The other main source of non-gravitational effects comes from the pressure of solar radiation on the spacecraft, and from the craft’s efforts to compensate for that pressure. Radiation pressure is exerted mainly on the craft’s solar panels, on account of their large area. Unlike the Mars Global Surveyor, which had solar panels on either side of the spacecraft, the Mars Climate Orbiter had all of its panels on one side of the craft. Because of this asymmetrical design, the main effect of solar radiation was a tendency to spin the spacecraft around on its axis. Such a spin was undesirable because it reduced the amount of sunlight received by the panels. To counteract this effect, a set of small reaction wheels resembling the metal discs in gyroscope toys were automatically spun up by electric motors. These spinning reaction wheels generated an equal and opposite rotational force, so no actual rotation of the spacecraft occurred and it maintained a constant orientation to the sun.

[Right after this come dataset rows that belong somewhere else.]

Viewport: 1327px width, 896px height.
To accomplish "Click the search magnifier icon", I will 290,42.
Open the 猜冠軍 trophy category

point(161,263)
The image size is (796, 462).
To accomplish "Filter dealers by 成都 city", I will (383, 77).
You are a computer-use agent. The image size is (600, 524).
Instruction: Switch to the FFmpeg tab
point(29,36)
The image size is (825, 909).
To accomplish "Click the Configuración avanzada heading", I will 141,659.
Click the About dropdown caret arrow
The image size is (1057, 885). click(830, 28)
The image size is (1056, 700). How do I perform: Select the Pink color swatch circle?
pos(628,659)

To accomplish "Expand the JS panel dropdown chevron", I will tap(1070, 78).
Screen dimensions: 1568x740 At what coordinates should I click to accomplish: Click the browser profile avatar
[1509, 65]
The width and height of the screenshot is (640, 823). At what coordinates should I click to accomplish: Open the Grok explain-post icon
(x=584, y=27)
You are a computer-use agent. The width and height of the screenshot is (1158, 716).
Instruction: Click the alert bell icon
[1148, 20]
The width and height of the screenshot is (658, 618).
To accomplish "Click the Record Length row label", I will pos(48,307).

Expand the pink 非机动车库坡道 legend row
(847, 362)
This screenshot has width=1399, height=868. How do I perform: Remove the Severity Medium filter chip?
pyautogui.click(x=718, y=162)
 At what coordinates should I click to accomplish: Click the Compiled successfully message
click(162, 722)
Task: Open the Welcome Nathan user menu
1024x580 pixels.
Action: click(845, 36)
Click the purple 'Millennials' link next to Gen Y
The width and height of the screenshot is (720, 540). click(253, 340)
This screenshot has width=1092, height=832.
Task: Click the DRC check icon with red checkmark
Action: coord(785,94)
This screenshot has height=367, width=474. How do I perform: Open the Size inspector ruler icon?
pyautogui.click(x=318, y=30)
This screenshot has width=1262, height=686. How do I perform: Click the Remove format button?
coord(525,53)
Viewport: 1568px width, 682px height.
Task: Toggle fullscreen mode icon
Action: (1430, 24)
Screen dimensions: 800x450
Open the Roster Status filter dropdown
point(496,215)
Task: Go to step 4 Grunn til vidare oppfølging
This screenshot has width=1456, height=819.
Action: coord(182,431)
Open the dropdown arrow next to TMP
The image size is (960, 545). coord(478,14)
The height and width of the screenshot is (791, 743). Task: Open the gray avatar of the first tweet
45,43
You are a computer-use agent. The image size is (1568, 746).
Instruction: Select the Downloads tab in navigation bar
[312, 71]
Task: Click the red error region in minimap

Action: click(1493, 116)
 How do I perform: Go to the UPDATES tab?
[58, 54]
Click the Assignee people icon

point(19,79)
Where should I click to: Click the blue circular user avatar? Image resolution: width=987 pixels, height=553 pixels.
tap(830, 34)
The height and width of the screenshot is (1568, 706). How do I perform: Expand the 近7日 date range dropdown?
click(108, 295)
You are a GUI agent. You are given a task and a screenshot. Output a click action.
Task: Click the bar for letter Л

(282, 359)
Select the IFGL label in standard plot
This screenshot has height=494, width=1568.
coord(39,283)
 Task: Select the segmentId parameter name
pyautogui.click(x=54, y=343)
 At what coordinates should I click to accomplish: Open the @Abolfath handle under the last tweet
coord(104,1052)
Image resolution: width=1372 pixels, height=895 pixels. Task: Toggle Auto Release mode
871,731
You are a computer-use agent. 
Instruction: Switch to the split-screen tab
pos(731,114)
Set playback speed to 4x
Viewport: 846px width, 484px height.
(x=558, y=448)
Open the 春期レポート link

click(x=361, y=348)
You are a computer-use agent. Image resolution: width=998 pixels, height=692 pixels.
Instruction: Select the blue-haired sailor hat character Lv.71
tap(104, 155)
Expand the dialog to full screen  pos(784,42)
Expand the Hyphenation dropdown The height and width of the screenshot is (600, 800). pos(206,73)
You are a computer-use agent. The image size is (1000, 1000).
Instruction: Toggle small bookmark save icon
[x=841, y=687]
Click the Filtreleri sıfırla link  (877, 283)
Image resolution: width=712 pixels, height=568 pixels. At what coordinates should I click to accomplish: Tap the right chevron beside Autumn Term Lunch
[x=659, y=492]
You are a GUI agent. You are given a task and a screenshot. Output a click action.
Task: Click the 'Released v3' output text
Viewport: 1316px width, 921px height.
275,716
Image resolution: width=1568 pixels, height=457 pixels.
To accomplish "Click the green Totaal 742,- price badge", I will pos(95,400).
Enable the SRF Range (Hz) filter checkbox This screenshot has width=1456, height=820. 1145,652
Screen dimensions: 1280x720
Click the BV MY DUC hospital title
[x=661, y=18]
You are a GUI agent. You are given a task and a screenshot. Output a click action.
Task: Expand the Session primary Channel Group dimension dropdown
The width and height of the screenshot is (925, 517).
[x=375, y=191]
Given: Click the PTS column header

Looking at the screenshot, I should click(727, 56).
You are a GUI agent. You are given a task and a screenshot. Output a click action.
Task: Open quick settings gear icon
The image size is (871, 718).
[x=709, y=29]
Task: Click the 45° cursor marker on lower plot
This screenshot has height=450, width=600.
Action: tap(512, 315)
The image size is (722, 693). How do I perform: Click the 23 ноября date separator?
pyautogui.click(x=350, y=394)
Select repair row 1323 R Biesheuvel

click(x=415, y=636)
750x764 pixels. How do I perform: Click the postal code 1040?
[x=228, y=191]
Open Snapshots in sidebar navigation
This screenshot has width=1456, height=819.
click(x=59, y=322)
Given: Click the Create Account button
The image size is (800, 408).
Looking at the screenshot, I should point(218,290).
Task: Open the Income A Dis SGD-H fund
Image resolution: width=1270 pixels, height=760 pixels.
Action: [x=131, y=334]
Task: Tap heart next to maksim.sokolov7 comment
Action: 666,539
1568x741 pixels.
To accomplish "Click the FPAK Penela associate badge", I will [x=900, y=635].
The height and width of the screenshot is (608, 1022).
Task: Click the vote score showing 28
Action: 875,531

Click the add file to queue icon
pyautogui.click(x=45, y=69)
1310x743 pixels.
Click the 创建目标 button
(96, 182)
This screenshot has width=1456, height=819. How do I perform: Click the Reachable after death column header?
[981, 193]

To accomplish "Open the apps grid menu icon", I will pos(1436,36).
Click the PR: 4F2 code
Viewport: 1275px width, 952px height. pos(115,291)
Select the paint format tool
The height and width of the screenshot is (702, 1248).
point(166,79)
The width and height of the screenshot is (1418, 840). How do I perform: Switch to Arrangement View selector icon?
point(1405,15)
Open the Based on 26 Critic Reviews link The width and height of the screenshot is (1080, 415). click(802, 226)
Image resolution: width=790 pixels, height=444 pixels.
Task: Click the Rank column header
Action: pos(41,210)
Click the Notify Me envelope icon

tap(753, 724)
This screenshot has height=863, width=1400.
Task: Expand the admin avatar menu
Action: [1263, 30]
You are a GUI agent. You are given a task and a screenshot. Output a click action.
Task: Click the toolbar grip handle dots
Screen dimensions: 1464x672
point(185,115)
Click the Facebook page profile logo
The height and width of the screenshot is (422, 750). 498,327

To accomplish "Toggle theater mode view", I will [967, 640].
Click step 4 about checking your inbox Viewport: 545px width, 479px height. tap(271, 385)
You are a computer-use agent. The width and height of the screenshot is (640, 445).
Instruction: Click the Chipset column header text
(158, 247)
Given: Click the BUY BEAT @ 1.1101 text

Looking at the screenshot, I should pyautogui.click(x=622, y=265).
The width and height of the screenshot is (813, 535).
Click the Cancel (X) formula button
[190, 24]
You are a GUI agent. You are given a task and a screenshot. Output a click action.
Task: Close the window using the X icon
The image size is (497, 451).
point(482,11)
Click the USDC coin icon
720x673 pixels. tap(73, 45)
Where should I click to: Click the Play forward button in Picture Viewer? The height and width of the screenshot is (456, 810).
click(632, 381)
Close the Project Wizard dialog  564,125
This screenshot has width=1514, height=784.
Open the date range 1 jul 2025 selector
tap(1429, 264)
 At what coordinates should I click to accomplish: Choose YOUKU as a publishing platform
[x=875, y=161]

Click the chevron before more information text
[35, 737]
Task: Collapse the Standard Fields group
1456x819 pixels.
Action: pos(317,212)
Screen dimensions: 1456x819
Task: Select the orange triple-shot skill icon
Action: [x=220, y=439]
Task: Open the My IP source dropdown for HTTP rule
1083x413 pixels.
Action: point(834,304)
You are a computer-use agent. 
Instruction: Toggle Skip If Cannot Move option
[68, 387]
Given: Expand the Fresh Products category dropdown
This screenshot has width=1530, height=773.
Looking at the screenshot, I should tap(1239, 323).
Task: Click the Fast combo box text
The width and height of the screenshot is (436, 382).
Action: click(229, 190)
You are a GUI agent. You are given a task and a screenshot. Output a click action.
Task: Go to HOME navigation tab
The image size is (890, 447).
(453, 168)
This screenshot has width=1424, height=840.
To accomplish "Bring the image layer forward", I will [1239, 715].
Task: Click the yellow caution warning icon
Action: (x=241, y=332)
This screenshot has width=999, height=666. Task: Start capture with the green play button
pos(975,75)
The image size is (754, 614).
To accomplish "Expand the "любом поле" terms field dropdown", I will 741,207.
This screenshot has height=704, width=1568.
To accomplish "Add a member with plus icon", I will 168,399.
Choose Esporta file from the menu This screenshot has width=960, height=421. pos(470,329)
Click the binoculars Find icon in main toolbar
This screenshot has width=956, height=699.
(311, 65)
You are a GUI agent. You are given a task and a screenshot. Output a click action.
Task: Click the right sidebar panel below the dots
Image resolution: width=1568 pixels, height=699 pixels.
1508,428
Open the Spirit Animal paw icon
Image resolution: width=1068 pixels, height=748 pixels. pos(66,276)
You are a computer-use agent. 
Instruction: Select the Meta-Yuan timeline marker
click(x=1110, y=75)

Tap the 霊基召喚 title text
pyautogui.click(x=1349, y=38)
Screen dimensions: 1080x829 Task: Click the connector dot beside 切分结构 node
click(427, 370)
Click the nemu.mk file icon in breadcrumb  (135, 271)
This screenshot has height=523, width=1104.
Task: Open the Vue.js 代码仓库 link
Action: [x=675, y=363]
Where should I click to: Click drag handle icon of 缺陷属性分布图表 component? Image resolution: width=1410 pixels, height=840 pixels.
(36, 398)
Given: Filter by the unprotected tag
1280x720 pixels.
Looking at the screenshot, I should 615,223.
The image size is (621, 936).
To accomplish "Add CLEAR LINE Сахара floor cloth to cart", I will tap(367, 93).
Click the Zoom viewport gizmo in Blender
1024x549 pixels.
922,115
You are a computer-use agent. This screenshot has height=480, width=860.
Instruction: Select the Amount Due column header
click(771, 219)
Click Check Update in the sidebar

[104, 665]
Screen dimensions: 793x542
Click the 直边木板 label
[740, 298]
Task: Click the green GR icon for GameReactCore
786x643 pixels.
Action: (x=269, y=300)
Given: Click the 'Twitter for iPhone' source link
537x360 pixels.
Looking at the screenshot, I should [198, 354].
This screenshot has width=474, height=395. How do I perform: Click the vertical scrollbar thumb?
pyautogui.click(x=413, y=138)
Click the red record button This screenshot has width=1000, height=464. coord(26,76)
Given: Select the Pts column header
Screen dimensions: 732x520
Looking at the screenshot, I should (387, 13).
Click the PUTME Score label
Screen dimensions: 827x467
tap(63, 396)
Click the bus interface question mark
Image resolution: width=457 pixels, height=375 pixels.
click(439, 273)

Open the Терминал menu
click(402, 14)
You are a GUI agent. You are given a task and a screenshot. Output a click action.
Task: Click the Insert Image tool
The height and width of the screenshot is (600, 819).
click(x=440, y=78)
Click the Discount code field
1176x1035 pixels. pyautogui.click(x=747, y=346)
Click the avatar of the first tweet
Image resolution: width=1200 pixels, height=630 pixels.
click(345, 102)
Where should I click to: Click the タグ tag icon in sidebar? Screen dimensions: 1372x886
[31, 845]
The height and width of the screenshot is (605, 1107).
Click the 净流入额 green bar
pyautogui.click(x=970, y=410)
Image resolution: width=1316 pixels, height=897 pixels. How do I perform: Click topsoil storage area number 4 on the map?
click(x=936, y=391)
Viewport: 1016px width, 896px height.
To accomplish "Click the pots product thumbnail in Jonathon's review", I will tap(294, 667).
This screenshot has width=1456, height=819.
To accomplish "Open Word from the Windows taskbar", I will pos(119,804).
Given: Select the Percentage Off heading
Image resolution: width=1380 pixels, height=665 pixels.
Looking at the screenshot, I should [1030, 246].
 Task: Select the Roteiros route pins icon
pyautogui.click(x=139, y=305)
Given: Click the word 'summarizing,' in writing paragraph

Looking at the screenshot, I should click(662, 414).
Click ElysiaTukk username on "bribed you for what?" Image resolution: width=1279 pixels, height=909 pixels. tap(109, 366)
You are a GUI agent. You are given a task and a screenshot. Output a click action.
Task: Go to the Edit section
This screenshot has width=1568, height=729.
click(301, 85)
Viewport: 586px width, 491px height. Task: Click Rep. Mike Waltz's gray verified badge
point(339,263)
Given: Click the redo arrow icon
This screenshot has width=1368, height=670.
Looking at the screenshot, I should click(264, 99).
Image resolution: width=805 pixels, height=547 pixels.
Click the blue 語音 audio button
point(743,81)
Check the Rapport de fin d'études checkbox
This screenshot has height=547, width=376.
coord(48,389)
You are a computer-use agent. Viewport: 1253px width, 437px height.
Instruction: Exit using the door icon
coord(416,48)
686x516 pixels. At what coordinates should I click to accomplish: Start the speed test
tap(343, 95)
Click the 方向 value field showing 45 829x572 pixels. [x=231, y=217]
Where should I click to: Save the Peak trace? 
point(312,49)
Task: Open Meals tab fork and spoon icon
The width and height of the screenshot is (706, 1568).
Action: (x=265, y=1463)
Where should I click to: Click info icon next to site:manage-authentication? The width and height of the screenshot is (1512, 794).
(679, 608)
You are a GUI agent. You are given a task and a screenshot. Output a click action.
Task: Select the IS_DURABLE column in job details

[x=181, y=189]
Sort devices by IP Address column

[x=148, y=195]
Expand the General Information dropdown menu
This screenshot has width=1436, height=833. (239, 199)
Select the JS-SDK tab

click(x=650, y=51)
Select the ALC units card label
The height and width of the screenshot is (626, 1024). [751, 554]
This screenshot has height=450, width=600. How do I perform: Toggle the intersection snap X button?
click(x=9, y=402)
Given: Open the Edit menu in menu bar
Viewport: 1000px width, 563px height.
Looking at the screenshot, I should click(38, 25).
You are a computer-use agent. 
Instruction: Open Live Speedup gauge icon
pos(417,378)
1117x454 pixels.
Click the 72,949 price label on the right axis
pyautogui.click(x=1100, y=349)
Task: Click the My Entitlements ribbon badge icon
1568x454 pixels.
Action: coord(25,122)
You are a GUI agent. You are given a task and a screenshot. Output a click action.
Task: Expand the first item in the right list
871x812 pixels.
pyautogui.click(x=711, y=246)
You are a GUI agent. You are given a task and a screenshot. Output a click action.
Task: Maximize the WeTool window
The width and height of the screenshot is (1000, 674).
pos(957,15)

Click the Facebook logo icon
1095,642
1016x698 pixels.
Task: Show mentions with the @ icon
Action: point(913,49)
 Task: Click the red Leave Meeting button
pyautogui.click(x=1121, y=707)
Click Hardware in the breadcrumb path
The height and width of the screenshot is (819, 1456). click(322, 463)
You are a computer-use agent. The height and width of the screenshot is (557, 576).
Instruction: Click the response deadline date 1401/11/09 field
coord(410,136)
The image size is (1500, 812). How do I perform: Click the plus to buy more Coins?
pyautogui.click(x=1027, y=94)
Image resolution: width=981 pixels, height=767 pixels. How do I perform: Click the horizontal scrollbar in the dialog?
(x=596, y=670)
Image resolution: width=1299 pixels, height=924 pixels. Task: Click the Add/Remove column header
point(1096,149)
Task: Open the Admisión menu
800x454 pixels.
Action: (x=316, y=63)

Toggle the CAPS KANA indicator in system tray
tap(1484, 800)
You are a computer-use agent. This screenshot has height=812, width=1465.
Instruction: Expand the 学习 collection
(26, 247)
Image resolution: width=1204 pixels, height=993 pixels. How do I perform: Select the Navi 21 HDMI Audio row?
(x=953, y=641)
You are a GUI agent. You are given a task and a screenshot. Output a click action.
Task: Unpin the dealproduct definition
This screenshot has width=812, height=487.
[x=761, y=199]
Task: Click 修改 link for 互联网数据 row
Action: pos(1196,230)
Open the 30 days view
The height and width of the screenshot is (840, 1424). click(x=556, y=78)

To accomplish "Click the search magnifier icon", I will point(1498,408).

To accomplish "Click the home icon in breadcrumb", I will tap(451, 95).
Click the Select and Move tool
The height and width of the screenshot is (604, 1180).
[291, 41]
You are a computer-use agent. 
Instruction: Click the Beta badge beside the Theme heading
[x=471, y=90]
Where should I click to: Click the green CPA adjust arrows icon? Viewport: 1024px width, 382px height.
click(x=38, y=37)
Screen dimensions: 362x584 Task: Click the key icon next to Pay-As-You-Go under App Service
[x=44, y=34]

Of course, the reaction wheels could only be spun up to a certain limiting speed, which was about 3,000 rpm. Because of the spacecraft’s asymmetrical design, it took less than 24 hours of flight for the reaction wheels to reach this limit. Then their accumulated angular momentum had to be ‘dumped’. This was done by slowing the wheels, while at the same time compensating for the effect of the slowing by firing some of the thrusters. In this way the reaction wheels could be brought back to a stop while keeping the spacecraft’s attitude constant. Then the cycle began again. These dumps were formally named ‘Angular Momentum Desaturation’ events, or AMDs, and they occurred about 10 times a week during the trip to Mars.

If these thruster firings had only affected the spacecraft’s rotation, they would not have disturbed its trajectory through space and would, therefore, have been irrelevant from a navigational standpoint. Unfortunately, design considerations led to the positioning of the thrusters in such a way that the AMD would also kick the spacecraft sideways by a small amount, and the frequent repetition of these events over the course of the flight would cause the spacecraft to deviate by a significant degree from its planned trajectory – enough to prevent the craft from entering the Mars orbit correctly.

The Lockheed engineers knew about this issue. They also knew that it would be difficult to measure the effect of the AMDs on the spacecraft’s trajectory at the time the AMDs occurred. This was because only limited information would be available about the spacecraft’s position, speed and direction of travel during the flight. In general, it is possible accurately to measure a spacecraft’s distance from Earth (based on the time for a radio signal to travel from Earth to the spacecraft and back) and its speed along the line of sight from Earth (based on Doppler changes in a fixed-frequency signal emitted by the spacecraft). However, it is not possible directly to measure its position or speed in the two dimensions that are perpendicular to the line of sight. These other variables can eventually be determined by making repeated measurements of the spacecraft’s range and line-of-sight velocity as it follows its elliptical trajectory, but these determinations are slow and subject to various forms of error. Unfortunately, the effects of the AMD events were exerted largely in the difficult-to-observe dimensions perpendicular to the line of sight from Earth.